WTI crude oil prices dropped 1.28% week-over-week only to rebound above $71.5/bbl after the Senate approved the bipartisan legislation to lift the debt ceiling. Gains were restrained, however, due to official data revealing an unexpected growth of approximately 4.5 million barrels in U.S. crude inventories over the course of the week.
This data hints at an elevated supply and softening demand, even as the travel-intensive summer season commences. And it’s against this backdrop that Saudi Arabia announced further voluntary cuts at the OPEC+ June 4th meeting. OPEC+ also revealed its intention to cap the collective output of oil at 40.463 million barrels per day throughout the period spanning January to December 2024. These decisions are expected to push oil prices higher and provide a floor for the coming months.
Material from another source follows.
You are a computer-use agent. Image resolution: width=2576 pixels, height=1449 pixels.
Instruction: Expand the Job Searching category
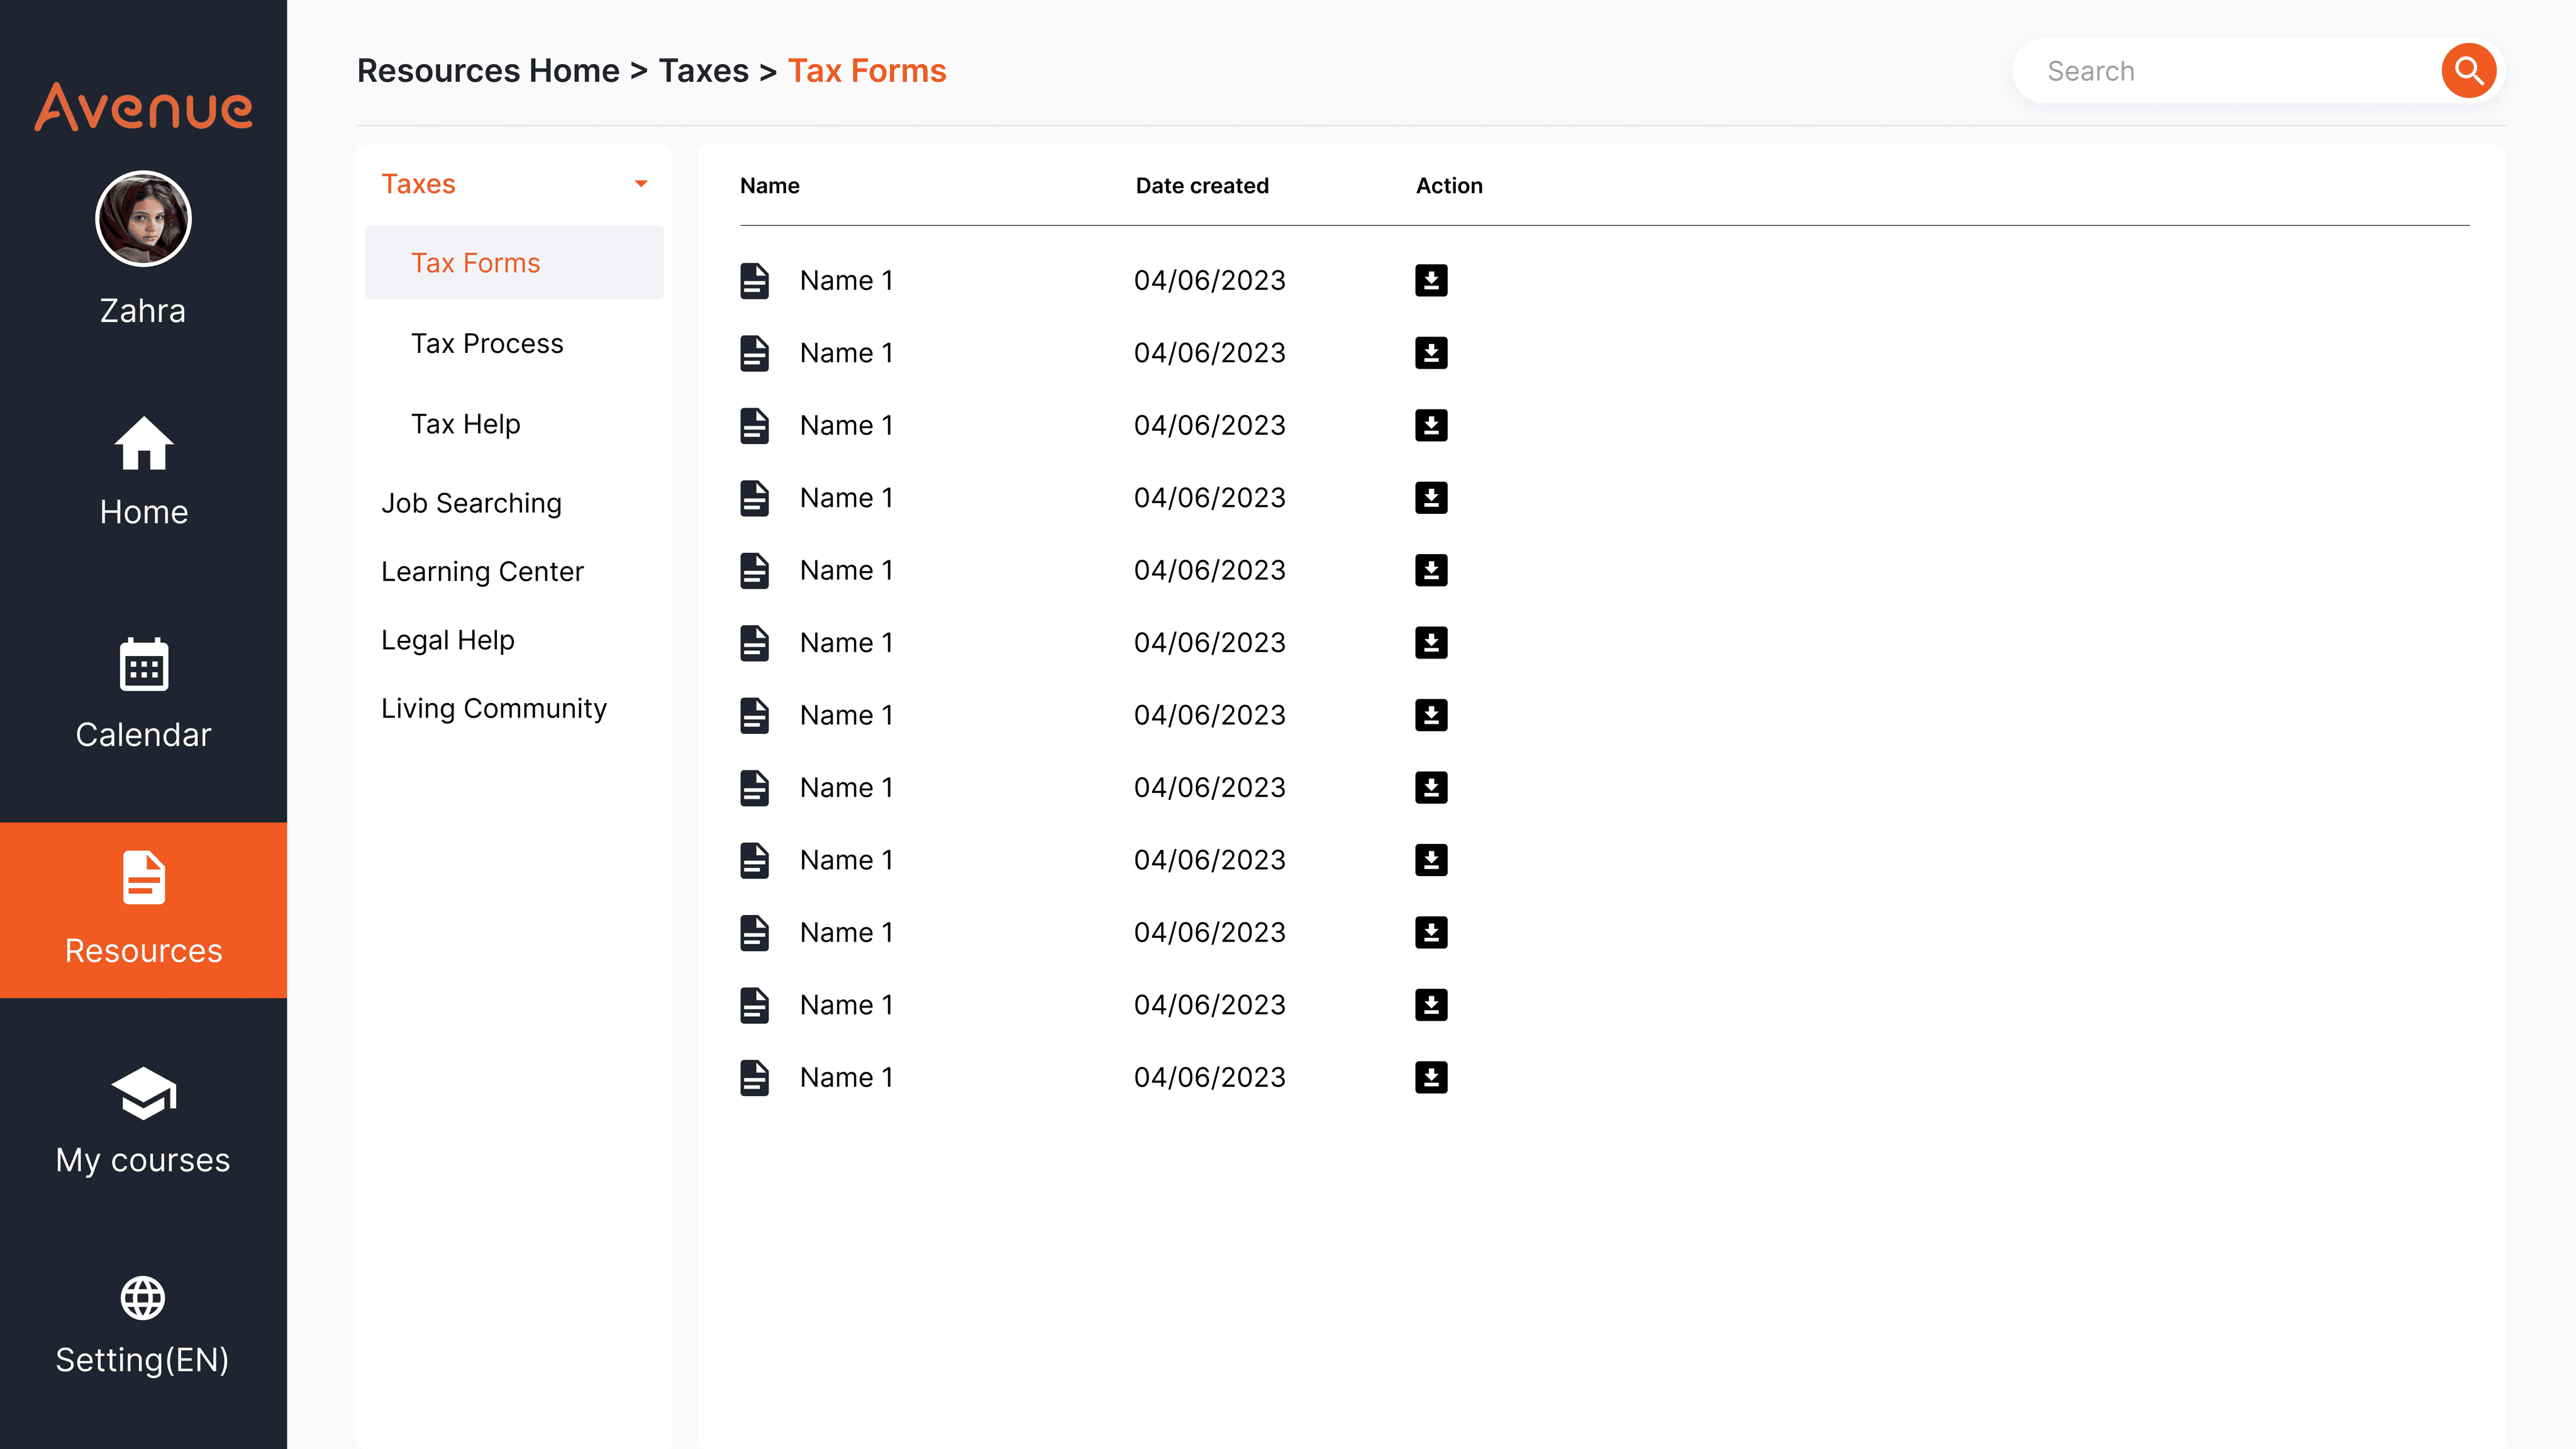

On the natural gas front, prices continue to decline due to low consumption and ample supply. Global gas consumption already experienced a historic drop of 1.6% in 2022 with the war in Ukraine and disruptions in the supply of Russian gas to Europe, with warmer winter temperatures continuing to hurt demand in 2023. Meanwhile, U.S. gas production is set to hit a record high. Since the beginning of this year, the price of natural gas has plummeted by nearly 50%.
The S&P energy sector was up 1.31% for the week ahead of the OPEC+ meeting in Vienna but remains in the red year-to-date (-9.21%). This is the biggest drag on the broader market so far.